For a decade, GrooveLily toured the country, performing 150 shows a year at rock concerts, folk festivals and on the college circuit. The indie rock/pop trio met with success, but as Milburn says, “not enough,” when their lives took an unexpected turn. Life on the road as traveling musicians was exhausting, and they wondered how they could start their own family with their nomadic lifestyle. They remember the date everything changed: October 3, 2004.
"Sleeping Beauty Wakes," which they co-wrote with Tony-Award winning Rachel Sheinkin, is a reimagining of the old fairytale, with a few twists: the Prince’s kiss does not stir Beauty, who oversleeps for 900 years and wakes up in a sleep disorder clinic. It came as a result of their first musical, “Striking 12” which was also based on a fairytale. Not Cinderella’s, but rather “The Little Match Girl,” which Milburn describes as “a modern, fractured adaptation of the most depressing story ever written in Danish.”
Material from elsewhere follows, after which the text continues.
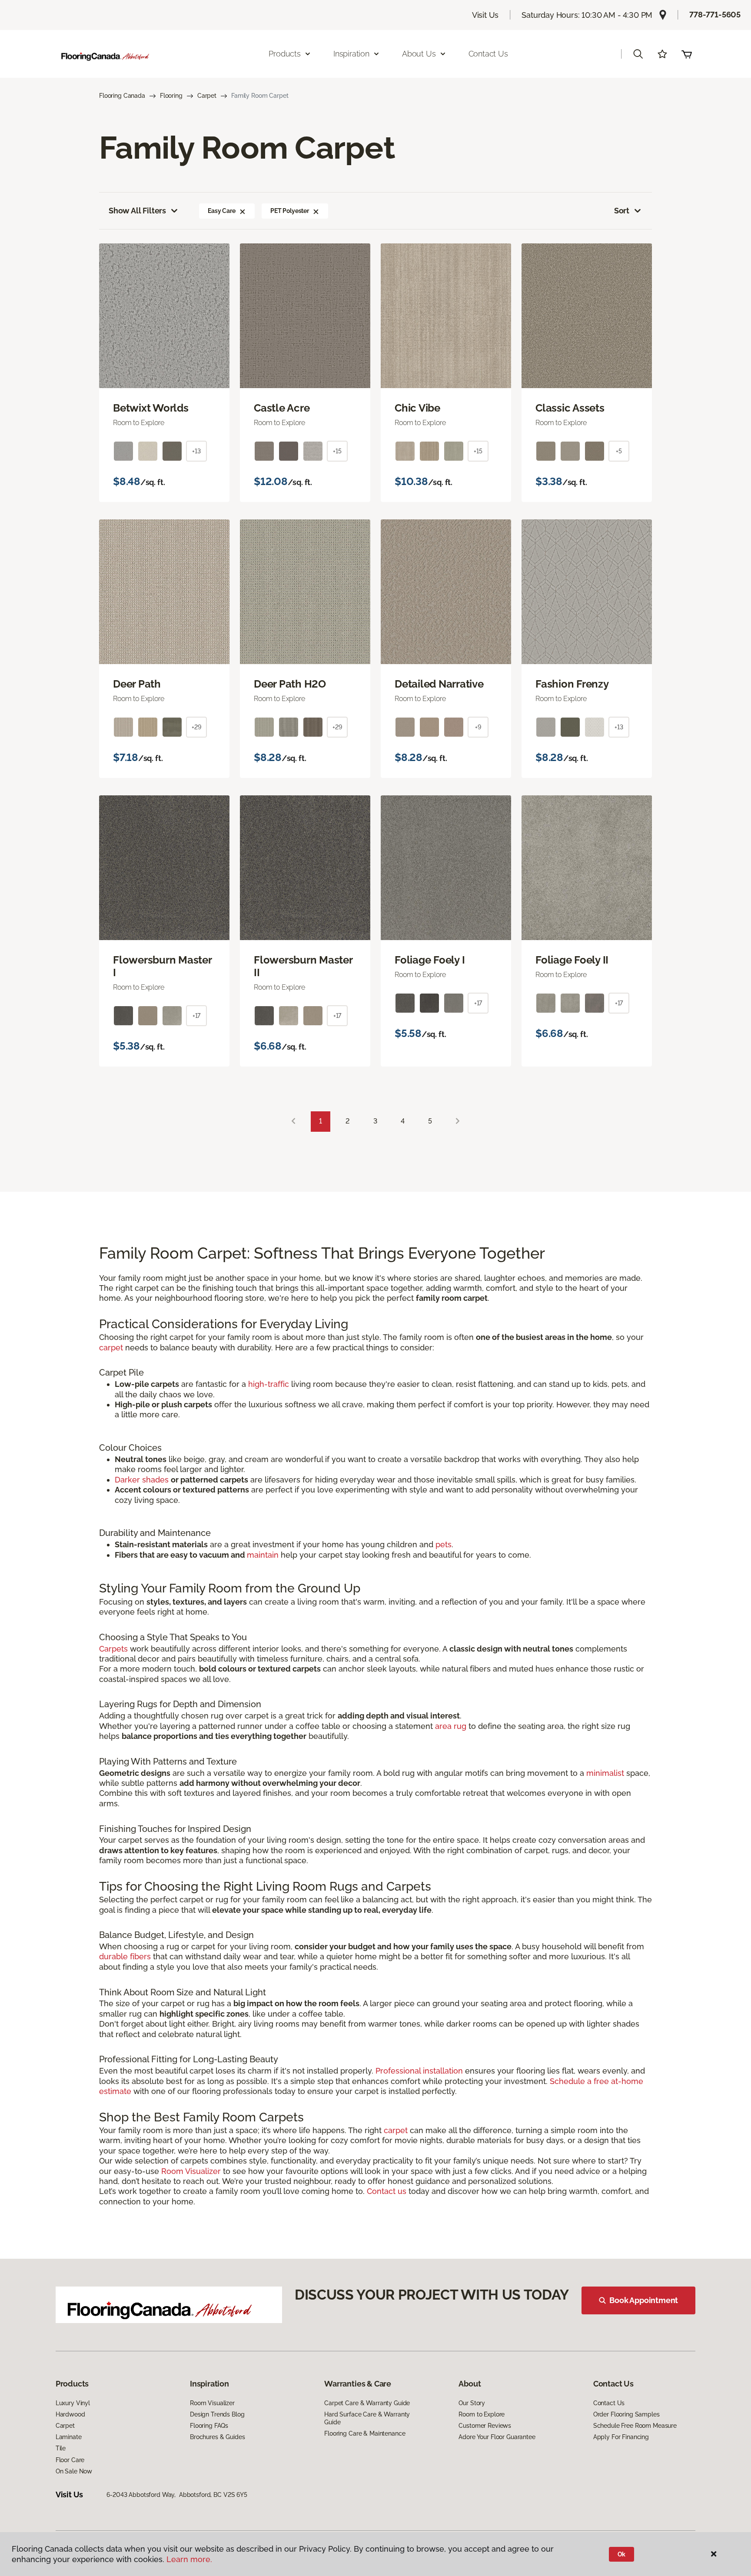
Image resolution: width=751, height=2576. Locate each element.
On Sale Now (74, 2471)
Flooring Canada (122, 95)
Deaf West Theatre in Los Angeles saw the show and commissioned them to write another musical based on a fairytale. Rachel Sheinkin suggested Sleeping Beauty and they saw how it intersected with their own lives. “The original story begins with the King and the Queen who have everything they ever wanted except the one thing they want most of all: a child. We latched onto this story from the perspective of our own potential—and then actual—parenthood,” Vigoda explains. When Mose developed a potentially fatal allergy to peanuts, they understood the story at another level, the desire to protect their beloved child from the danger that the prick of the spindle represents.
GrooveLily still performs about ten times a year in what Vigoda terms “stripped down concerts” which are spontaneous and fun “without being tied to a tech cue.”
“Our fans miss what we used to be,” she admits, but Milburn adds, “We are gathering new ones.” Indeed they are. With the glorious reviews from the show’s first production at the McCarter Theatre, and now the newly revised La Jolla Playhouse production, producers are coming forward, and their hopes soar for a Broadway production.
“Sleeping Beauty Wakes” continues at the La Jolla Playhouse until August 28.